A abordagem de Wicksteed é diferente das de Jevons e Marshall e é bem diferente da de Pareto que, como sabemos, na linha de Leon Walras, se transformou no principal teórico do "equilíbrio geral". Sua análise do equilíbrio não o vê como um fim por si próprio, mas como uma ferramenta analítica para tentar explicar as tendências de uma determinada situação do mundo real. Sua preocupação com a evolução ao longo do tempo dos fenômenos econômicos era muito maior do que com os resultados finais momentâneos. Então, vemos que Wicksteed, dentro da tradição austríaca, vê as decisões dos agentes nos mercados não como implicações de condições de equilíbrio que de alguma forma foram aceitas como existentes, mas como as causas iniciais, bem como as fases características do processo de mercado em seu caminhar no sentido do equilíbrio.

4o. A questão do conhecimento

Ao rejeitar o equilíbrio dos mercados como paradigma da ciência econômica e ao analisar os mercados como processos dinâmicos, Wicksteed, implicitamente, estava querendo chamar a atenção para o fato de que o conhecimento dos agentes econômicos das circunstâncias de tempo e de espaço não é perfeito e ao definir os mercados como mecanismos em que os indivíduos com escalas de preferências elevadas para um determinado bem se comunicam com os que, relativamente ao mesmo bem, têm escalas de preferências baixas, de modo que as trocas podem oferecer satisfação mútua até que o equilíbrio seja estabelecido, ele estava antecipando os rudimentos da teoria do conhecimento que Hayek desenvolveria a partir dos anos quarenta.

Nesse sentido, Wicksteed também foi um austríaco. Não tenho informações sobre se Hayek conhecia com profundidade a obra de Wicksteed, mas a probabilidade de que a conhecesse é quase de 100%, o que me permite incluir este quarto elemento que não foi enfatizado por Kirzner em seu brilhante artigo. Portanto, creio que podemos admitir que Hayek, conhecedor profundo da obra de Mises, que, por sua vez, conhecia bem a de Wicksteed, também foi de certa forma influenciado por este último.

Kirzner conclui seu artigo escrevendo que

"Em conclusão, talvez o sentido em que Wicksteed pode ser visto como um austríaco possa ser encontrado nas observações de Mises acerca das características distintivas do economista".

DADOS FORNECIDOS:

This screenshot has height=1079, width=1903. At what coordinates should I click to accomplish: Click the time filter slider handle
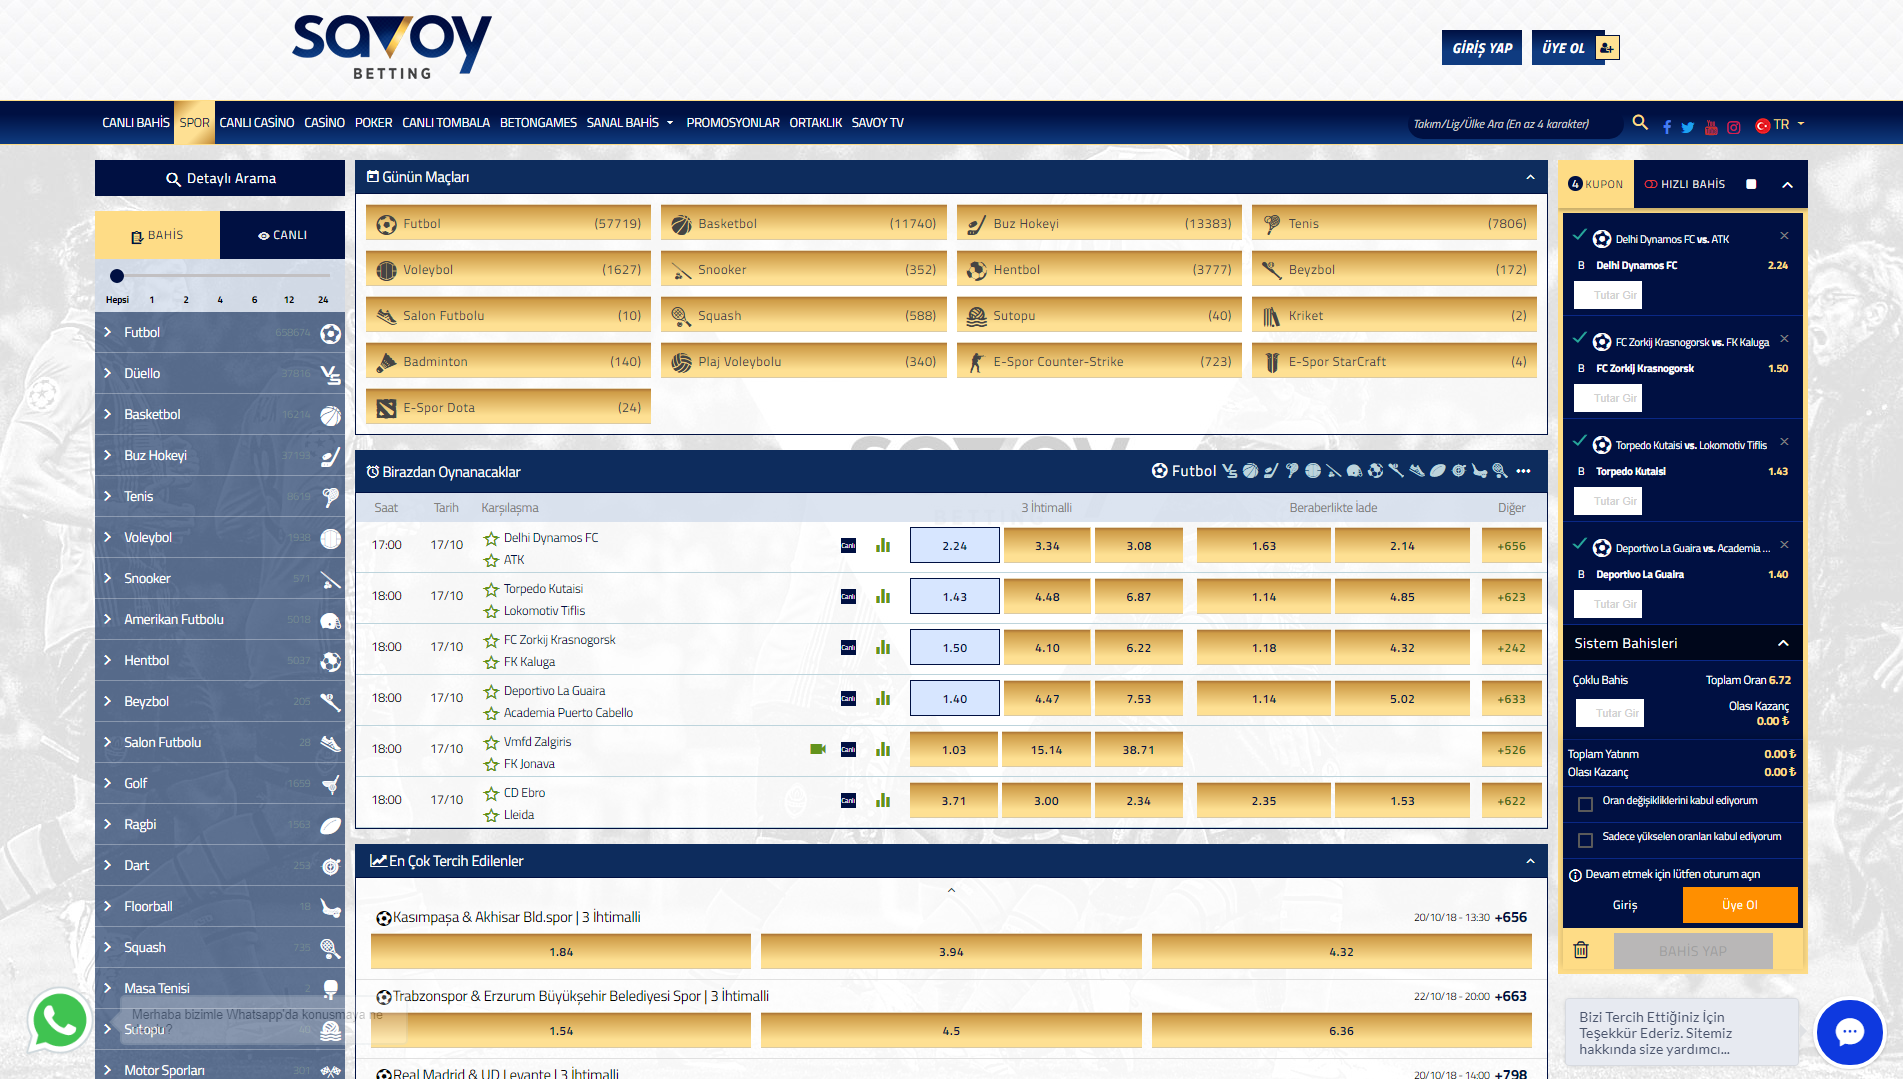(x=117, y=276)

PROBLEMA PROPOSTO: Transcreva do trecho sobre Wicksteed a parte que vai de "A abordagem de" até "sentido do equilíbrio.", incluindo essas palavras. As linhas fornecidas não têm nenhuma relação com o trecho sobre Wicksteed.

RESULTADO DA TAREFA:
A abordagem de Wicksteed é diferente das de Jevons e Marshall e é bem diferente da de Pareto que, como sabemos, na linha de Leon Walras, se transformou no principal teórico do "equilíbrio geral". Sua análise do equilíbrio não o vê como um fim por si próprio, mas como uma ferramenta analítica para tentar explicar as tendências de uma determinada situação do mundo real. Sua preocupação com a evolução ao longo do tempo dos fenômenos econômicos era muito maior do que com os resultados finais momentâneos. Então, vemos que Wicksteed, dentro da tradição austríaca, vê as decisões dos agentes nos mercados não como implicações de condições de equilíbrio que de alguma forma foram aceitas como existentes, mas como as causas iniciais, bem como as fases características do processo de mercado em seu caminhar no sentido do equilíbrio.